Wozu dient der Lebenslagenbericht?

Wenn die Teilgruppen wohnungsloser Menschen differenziert erfasst werden, also bekannt ist, wie ihre Altersstruktur ist, wie viele Kinder oder chronisch Kranke wohnungslos sind, welchen Gefährdungen sie ausgesetzt sind oder welche Hilfsangebote sie bisher genutzt haben, könnten etwa die im Rahmen des Kölner Konzeptes gegen Wohnungslosigkeit vorgeschlagenen Maßnahmen passgenauer geplant und gestaltet werden, so der Bericht. Das gelte zudem für die Leistungen und Dienste sämtlicher Anbieter von Hilfsstrukturen.

Wieviele Menschen sind in Köln wohnungslos?

Anfang des Jahres 2023 hatten 11 740 Menschen in Köln keine Wohnung. Neben 8594 Erwachsenen waren zu diesem Zeitpunkt auch 3146 minderjährige Kinder und Jugendliche betroffen. Die Zahl der betroffenen Familien hat sich durch die Fluchtbewegungen in den Jahren 2015/16 und 2022 im Zuge des Krieges gegen die Ukraine deutlich erhöht. Der Anteil erwachsener Männer (4115) und Frauen (3690), die institutionell untergebracht sind, ist ungefähr gleich hoch. 784 Erwachsene nehmen ein Unterbringungsangebot nicht an, 397 von ihnen leben gänzlich auf der Straße, 387 in „verdeckter Wohnungslosigkeit“ vorübergehend bei Bekannten.

Was sind Gründe für Wohnungsverluste?

Bei nahezu der Hälfte der Kölner Wohnungslosen waren Flucht und Vertreibung der Anlass für die Wohnungslosigkeit. Bis zu drei Viertel der Kölner und Kölnerinnen, die in Sozialhäusern (76 Prozent) untergebracht oder die ohne Unterkunft waren (71 Prozent), hatten zuvor eine Wohnung gemietet. Die wichtigsten Gründe für den Verlust einer Wohnung in Deutschland sind Mietschulden und Haft (siehe Grafik), so der Lebenslagenbericht.

Wie groß ist der Anteil geflüchteter Menschen?

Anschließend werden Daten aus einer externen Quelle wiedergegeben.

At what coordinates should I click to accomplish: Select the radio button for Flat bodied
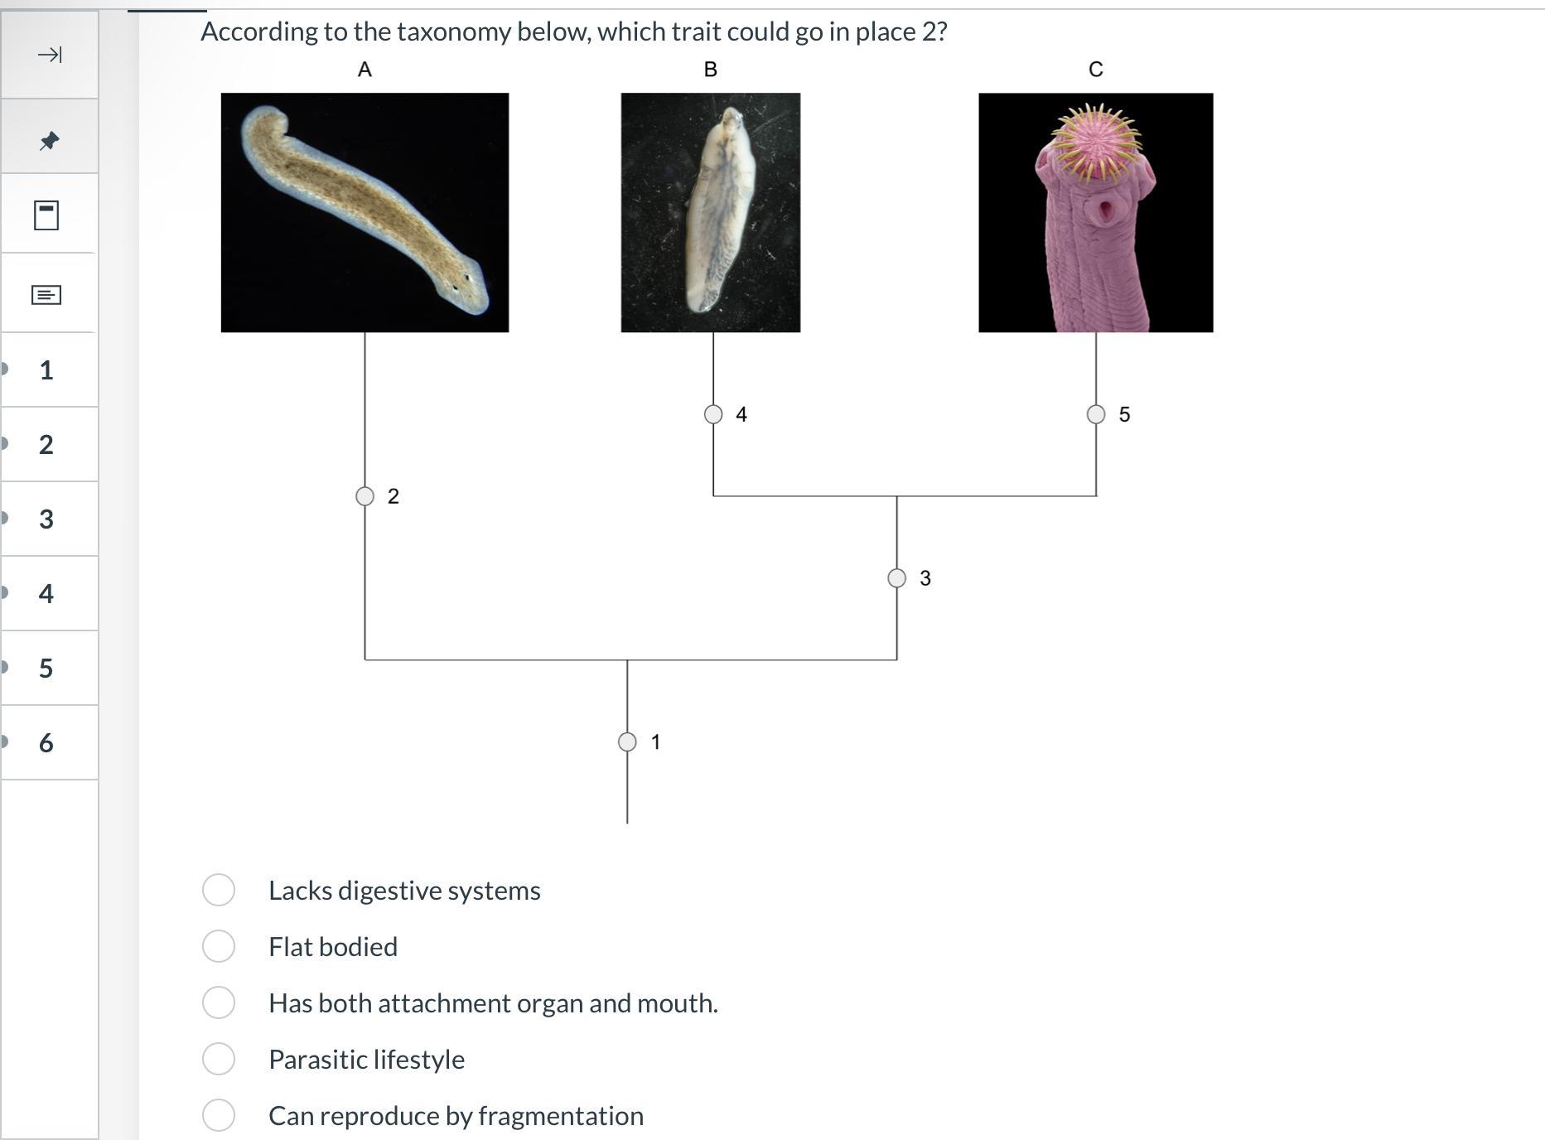pos(219,946)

Von den 8594 erwachsenen Wohnungslosen in Köln hatten 6184 (72 Prozent) im Frühjahr 2023 nicht die deutsche Staatsangehörigkeit. Nimmt man die 3120 Kinder der Untergebrachten hinzu, von denen 2760 keine deutsche Staatsangehörigkeit haben, steigt der Anteil der Nichtdeutschen auf 76 Prozent. Hochgerechnet leben fast 700 Bürger und Bürgerinnen aus der EU wohnungslos in Köln, darunter 420 Personen aus Südosteuropa. Große Gruppen waren Kriegsgeflüchtete aus der Ukraine (2210 Personen, 25,5 Prozent) und Geflüchtete nach abgeschlossenem Asylverfahren (2101 Personen, 24,5 Prozent).

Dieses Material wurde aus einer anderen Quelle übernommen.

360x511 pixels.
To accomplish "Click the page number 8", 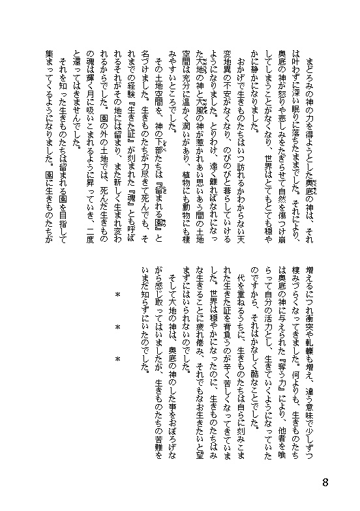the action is pos(344,482).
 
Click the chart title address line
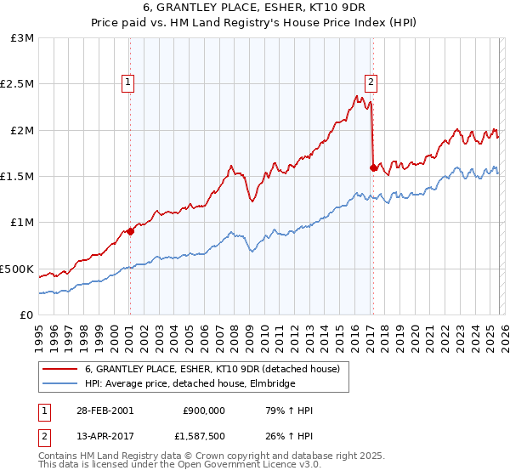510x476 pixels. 254,10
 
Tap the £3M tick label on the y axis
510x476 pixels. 22,38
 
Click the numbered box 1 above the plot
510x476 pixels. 128,82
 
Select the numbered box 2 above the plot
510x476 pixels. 371,82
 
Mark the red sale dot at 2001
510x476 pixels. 130,231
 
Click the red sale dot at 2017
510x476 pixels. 373,167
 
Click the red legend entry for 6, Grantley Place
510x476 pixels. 212,369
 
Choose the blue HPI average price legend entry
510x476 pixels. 190,384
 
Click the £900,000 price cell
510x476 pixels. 204,411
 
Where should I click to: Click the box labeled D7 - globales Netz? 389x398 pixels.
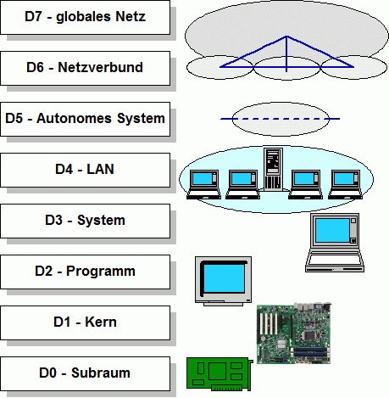point(85,17)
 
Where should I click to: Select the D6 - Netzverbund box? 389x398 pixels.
point(85,68)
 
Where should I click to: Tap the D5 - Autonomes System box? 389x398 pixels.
point(85,119)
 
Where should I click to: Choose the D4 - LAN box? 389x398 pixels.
point(85,170)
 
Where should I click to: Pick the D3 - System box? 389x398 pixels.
point(85,221)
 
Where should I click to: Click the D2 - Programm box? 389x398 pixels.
point(85,272)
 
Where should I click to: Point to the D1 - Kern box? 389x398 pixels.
point(85,322)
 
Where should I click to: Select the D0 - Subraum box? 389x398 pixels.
point(85,373)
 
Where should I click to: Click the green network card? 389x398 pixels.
point(220,374)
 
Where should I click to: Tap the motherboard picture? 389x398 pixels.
point(294,334)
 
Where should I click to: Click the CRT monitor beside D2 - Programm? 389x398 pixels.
point(223,281)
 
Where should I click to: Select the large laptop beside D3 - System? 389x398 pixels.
point(335,243)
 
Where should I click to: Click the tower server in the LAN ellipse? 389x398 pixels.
point(273,169)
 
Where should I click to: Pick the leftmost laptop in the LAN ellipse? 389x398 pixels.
point(203,184)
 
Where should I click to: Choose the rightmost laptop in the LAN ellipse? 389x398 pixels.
point(345,184)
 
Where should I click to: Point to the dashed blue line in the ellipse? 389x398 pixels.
point(281,119)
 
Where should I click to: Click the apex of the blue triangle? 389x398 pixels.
point(286,36)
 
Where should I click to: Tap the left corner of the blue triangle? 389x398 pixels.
point(220,67)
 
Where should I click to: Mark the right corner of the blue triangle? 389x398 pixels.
point(353,67)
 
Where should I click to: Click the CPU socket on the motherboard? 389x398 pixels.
point(308,335)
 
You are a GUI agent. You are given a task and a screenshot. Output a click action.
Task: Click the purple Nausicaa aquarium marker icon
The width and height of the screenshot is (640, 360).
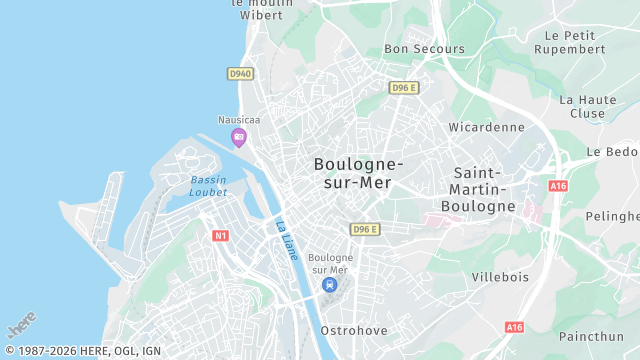238,137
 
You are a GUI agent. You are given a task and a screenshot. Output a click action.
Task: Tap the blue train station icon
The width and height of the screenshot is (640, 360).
329,284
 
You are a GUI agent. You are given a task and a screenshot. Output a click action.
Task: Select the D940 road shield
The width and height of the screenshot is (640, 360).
240,73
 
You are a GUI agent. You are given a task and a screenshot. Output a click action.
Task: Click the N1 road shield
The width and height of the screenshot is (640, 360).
221,236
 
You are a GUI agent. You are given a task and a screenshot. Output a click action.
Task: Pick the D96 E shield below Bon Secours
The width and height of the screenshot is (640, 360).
403,88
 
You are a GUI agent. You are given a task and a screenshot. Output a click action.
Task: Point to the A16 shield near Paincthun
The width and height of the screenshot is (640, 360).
514,327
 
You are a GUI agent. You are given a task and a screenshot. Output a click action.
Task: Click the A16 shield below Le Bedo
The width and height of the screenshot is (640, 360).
558,186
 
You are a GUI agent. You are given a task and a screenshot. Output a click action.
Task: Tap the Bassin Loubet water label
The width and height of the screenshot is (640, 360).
208,186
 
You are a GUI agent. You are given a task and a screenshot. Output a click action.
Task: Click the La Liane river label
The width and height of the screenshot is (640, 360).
287,240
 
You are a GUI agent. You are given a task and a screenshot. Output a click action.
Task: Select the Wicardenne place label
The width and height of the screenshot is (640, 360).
487,127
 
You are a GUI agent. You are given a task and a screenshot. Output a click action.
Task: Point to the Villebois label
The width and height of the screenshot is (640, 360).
500,276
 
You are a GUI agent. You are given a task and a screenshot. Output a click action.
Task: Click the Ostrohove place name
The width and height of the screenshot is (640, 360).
353,329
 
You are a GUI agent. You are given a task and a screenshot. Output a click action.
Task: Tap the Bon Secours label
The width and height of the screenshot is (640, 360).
424,49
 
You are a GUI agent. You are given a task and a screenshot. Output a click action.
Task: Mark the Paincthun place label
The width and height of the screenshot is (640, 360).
599,338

Wie lange sind Menschen wohnungslos?

Im Frühjahr 2023 waren mehr als 2529 Erwachsene seit mehr als fünf Jahren wohnungslos (34 Prozent, siehe Grafik). 61 Prozent der Erwachsenen, die teils mit Kindern und Jugendlichen in den Sozialhäusern der Stadt lebten, waren länger als fünf Jahre wohnungslos – ebenso wie 59 Prozent der Geflüchteten im Anschluss an ein abgeschlossenes Asylverfahren. Wie ist die Situation von Kindern und Jugendlichen?

Wie ist die Situation von Kindern und Jugendlichen?

Zu den am 31. Januar 2023 untergebrachten Erwachsenen gehörten 3120 Kinder und Jugendliche. Sie sind selten Mitglied in einem Verein und besuchen noch seltener ein Jugendzentrum, so der Bericht. Bei 40 Prozent der Haushalte mit Kindern zwischen sieben und 17 Jahren fehlt in der Unterkunft ein ruhiger Platz für die Hausaufgaben.

Welche Empfehlungen gibt der Bericht?

Weil etwa 35 Prozent der Befragten keine Beratungsangebote für wohnungslose Menschen kannten, empfiehlt der Bericht, hierüber wesentlich breiter aufzuklären. Um drohende Wohnungsverluste zu vermeiden, schließt sich die GISS-Forschungsgruppe der Forderung sozialer Träger nach mehr sozialpädagogisch geschultem Personal an, das etwa auch zu Wohnungssicherungen bei kurzfristigen Inhaftierungen aktiv werden könne. Zielführend könnten auch eine Imagekampagne und finanzielle Anreize für private Vermieter sein. Auch solle die Stadt die Vermietung zumindest eines Teils frei werdender geförderter Wohnungen an dringend wohnungssuchende Zielgruppen mit erheblichen Zugangsschwierigkeiten zum Wohnungsmarkt sicherstellen. Gefordert wird auch die Implementierung der bereits angedachten Sozialen Wohnraumagentur, die Wohnungen anmieten und untervermieten solle, aber auch Wohnungen gezielt neu schaffen könne.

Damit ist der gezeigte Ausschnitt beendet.